April 6, 2009

Let's clarify the fundamentals...

What do I mean by 'societal standard?' A standard is something established by authority, custom, or general consent as a model or example. In my society, the prominent standards are whiteness, ability, Christianity, heterosexuality, youth (but not too young), wealth, and maleness. The society is built to accommodate the people who measure up. Everyone else is relegated to the margins where they face countless, often insurmountable, barriers through institutionalized oppression.

Often, people who measure up have no idea about the barriers oppressed people face. That's because they don't have to, and because they are conditioned not to. The people who measure up are privileged; they benefit in ways that they don't even know, and they have the luxury of not having to know.

These standards are so ingrained that we often don't recognized them, anymore. I cannot tell you how many people (women included) tell me that female humans are no longer oppressed. Really, though? Really? That idea cannot be further from the truth (which I will address at a later date - probably tomorrow after I take my car to the shop).
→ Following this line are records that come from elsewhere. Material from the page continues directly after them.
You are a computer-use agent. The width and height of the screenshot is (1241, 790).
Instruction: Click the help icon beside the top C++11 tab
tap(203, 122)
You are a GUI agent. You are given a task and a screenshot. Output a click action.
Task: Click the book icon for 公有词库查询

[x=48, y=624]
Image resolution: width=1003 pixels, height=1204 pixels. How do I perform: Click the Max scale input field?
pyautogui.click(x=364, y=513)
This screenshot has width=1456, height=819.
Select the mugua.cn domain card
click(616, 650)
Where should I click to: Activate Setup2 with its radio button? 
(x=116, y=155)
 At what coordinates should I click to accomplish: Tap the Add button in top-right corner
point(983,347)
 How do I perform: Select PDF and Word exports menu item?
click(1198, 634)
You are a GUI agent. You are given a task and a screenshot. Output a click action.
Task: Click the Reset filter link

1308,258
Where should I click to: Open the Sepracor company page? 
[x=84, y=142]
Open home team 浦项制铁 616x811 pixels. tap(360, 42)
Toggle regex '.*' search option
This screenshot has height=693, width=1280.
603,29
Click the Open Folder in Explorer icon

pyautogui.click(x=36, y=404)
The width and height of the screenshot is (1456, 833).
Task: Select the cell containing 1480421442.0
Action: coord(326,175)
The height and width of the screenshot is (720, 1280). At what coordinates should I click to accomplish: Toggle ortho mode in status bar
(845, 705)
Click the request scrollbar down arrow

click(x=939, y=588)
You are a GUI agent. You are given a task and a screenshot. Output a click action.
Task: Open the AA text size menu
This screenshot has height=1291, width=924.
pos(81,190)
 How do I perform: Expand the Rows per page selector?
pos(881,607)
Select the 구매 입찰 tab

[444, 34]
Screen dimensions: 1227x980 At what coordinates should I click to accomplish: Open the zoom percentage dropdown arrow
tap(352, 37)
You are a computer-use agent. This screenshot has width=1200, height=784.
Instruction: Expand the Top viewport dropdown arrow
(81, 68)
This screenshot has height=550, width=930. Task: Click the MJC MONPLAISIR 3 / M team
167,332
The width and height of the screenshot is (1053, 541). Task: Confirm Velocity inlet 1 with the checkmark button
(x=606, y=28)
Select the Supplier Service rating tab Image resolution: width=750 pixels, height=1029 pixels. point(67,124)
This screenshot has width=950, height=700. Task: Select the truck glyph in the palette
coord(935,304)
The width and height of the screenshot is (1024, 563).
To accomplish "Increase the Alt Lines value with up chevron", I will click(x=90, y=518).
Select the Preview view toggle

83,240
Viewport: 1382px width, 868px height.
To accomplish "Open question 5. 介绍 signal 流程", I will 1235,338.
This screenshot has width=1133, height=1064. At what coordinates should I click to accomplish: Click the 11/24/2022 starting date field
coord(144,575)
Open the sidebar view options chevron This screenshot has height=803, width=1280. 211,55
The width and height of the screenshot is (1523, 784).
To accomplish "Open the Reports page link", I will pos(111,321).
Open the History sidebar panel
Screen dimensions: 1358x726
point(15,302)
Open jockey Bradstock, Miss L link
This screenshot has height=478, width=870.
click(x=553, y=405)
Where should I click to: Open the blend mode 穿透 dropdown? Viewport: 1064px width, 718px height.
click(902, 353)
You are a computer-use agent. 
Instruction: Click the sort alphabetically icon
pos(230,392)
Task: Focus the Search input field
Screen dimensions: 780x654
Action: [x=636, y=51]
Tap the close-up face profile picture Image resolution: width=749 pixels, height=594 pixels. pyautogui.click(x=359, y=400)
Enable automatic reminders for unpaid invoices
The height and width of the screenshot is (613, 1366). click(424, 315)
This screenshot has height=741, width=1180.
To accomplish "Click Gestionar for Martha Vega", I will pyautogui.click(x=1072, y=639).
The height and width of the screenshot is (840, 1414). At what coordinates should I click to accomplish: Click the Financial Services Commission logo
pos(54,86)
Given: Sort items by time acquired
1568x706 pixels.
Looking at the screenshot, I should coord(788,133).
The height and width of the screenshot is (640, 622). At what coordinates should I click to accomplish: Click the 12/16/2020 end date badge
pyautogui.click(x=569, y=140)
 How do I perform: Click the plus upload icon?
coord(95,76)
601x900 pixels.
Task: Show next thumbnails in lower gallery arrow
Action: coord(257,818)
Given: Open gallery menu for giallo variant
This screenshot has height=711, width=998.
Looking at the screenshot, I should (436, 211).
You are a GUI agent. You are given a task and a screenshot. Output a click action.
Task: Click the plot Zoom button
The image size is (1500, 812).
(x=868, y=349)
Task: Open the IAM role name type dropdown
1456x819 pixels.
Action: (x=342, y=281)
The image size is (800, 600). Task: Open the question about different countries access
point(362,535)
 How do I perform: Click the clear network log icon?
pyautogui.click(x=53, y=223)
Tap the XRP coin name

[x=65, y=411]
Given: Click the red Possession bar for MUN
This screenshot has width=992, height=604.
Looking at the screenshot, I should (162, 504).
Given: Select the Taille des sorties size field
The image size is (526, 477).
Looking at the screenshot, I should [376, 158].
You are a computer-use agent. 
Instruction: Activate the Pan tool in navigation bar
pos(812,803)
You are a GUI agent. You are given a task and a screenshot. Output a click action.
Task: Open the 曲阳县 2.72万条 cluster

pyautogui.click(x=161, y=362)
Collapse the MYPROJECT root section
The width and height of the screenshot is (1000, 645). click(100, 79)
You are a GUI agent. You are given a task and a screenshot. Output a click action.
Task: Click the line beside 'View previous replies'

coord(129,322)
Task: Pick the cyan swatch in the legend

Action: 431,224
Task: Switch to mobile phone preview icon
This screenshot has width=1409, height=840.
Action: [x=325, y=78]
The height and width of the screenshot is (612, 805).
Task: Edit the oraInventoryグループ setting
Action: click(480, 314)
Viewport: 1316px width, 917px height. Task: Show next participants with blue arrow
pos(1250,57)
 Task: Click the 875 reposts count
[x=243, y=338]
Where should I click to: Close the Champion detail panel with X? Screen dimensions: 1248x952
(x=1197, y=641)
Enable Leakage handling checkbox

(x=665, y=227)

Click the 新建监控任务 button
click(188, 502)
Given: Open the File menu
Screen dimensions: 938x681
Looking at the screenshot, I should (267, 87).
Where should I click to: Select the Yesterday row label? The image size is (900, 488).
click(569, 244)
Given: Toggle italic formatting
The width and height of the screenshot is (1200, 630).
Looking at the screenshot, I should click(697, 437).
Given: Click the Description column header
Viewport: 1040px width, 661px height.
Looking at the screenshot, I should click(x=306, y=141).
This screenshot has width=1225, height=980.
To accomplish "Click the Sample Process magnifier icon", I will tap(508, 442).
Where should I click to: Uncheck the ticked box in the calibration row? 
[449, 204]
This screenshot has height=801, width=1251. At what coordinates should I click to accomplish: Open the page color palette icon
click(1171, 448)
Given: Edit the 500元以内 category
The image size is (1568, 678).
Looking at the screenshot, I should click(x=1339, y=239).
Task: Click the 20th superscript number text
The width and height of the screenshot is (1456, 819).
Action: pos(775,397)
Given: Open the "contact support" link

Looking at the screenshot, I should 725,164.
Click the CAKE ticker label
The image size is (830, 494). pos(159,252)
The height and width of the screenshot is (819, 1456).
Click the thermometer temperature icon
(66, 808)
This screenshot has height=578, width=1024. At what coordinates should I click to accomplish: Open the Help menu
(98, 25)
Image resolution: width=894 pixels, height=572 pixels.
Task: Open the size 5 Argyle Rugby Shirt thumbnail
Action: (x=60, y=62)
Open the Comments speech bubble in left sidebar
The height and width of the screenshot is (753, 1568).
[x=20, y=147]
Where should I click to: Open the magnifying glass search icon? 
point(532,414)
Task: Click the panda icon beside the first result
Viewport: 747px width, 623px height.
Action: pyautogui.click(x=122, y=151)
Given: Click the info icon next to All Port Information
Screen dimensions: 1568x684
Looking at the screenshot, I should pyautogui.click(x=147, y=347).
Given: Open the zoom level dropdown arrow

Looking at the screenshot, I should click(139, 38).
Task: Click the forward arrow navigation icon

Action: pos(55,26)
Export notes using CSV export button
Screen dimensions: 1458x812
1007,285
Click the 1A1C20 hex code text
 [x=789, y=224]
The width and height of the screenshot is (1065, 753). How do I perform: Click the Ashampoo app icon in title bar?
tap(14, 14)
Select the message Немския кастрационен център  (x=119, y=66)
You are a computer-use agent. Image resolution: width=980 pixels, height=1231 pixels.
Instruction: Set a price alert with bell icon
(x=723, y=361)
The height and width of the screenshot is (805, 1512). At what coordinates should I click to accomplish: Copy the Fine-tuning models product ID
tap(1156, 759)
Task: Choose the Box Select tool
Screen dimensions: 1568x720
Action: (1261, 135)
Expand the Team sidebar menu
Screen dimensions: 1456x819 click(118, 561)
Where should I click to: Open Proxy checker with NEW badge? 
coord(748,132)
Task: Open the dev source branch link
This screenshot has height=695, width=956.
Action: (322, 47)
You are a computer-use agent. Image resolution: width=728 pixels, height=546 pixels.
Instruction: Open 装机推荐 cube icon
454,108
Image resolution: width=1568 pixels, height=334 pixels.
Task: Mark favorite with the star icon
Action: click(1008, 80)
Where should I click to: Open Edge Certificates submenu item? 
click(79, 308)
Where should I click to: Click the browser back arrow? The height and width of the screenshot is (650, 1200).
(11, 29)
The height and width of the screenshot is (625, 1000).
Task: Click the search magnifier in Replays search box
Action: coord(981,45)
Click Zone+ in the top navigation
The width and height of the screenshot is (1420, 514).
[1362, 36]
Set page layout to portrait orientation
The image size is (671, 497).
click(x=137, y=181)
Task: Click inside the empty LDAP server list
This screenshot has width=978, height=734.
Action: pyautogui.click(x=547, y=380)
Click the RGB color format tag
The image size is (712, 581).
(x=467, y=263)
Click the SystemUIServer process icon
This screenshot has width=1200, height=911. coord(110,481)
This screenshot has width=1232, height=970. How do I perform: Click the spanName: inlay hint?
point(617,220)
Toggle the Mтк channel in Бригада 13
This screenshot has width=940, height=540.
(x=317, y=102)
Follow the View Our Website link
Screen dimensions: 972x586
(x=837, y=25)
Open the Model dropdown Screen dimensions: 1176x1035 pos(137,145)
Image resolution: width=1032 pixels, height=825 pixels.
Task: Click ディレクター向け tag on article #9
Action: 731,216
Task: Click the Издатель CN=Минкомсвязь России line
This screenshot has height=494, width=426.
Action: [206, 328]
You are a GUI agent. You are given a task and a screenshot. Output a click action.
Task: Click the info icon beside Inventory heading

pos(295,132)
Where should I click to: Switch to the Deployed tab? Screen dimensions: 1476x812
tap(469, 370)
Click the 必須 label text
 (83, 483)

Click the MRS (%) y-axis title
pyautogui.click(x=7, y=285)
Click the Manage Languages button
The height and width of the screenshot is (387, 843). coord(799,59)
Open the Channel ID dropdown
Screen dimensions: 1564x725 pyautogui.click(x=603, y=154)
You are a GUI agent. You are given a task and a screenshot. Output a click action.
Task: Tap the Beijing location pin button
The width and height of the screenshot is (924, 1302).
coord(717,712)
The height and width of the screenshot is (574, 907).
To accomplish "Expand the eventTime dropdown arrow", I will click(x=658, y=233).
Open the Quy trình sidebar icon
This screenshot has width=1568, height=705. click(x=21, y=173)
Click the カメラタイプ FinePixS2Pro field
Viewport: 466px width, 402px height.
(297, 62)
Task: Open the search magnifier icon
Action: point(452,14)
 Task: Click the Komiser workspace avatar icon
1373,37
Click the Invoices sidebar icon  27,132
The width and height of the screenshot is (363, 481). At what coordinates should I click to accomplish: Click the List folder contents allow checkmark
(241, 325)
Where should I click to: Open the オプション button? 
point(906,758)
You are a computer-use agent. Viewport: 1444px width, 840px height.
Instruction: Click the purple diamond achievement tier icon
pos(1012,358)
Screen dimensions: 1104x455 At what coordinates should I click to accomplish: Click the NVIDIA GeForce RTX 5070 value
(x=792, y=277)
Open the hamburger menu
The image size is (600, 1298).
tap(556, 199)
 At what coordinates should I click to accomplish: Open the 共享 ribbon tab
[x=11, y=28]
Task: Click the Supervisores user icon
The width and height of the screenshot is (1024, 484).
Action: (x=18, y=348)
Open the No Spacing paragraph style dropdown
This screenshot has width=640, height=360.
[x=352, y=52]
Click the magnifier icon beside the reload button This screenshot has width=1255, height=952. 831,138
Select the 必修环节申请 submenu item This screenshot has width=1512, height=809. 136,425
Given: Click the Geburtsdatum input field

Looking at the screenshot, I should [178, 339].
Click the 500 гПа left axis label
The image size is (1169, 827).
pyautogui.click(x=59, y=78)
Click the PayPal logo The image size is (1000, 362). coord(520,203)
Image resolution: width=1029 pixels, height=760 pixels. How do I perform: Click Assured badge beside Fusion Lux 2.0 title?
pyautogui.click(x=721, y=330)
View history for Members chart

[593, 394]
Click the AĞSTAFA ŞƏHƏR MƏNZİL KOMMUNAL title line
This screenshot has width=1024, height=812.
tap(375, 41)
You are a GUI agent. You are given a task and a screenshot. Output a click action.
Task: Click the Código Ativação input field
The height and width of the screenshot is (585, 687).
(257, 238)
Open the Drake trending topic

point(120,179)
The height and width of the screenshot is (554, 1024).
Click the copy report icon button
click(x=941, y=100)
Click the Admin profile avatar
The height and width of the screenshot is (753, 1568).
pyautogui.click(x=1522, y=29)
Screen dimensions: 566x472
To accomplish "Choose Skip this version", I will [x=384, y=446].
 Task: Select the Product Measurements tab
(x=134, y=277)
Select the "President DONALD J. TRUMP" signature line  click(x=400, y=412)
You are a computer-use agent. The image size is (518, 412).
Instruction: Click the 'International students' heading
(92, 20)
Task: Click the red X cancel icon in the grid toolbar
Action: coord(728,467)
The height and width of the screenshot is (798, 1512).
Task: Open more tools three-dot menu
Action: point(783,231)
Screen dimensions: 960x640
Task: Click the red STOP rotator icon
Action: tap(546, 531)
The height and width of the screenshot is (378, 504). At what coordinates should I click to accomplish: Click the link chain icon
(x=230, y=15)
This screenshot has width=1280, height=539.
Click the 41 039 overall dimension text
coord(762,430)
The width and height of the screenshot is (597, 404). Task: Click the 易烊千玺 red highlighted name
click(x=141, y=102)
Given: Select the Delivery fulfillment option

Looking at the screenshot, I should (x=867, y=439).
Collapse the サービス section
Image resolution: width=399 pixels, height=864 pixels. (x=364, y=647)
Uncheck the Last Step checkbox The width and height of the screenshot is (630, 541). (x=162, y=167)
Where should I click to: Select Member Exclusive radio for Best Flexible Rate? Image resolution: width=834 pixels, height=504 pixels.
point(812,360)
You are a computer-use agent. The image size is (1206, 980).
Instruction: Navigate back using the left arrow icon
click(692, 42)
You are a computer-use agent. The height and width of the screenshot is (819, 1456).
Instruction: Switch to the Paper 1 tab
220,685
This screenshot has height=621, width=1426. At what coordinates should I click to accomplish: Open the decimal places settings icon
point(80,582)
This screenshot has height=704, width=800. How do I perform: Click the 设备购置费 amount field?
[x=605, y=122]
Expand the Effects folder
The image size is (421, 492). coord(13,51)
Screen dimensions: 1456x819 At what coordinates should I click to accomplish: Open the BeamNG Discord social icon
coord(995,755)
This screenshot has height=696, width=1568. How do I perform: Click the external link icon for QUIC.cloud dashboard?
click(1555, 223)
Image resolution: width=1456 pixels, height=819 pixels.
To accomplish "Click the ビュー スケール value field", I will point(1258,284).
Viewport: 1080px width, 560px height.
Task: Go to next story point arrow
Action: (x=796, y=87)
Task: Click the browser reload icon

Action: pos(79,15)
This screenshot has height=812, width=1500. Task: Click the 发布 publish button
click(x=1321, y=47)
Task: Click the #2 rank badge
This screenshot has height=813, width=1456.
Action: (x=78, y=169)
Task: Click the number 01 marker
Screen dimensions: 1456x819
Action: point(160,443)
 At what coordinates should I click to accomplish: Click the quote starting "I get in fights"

Patriarchal standards are deeply ingrained that they are actually evident in our language - women, woman, human, mankind... there are numerous examples. It's even true in other languages.
Let's look at French:
Elle - female
Elles - more than one female
Il - male
Ils - any group with one or more males (it could be 50 women and one man, and it's still Ils).

These standards are reinforced in social systems - education, health care, legal, penal, governmental, and economic. We are conditioned to measure up to these standards, even if we never can, or don't want to.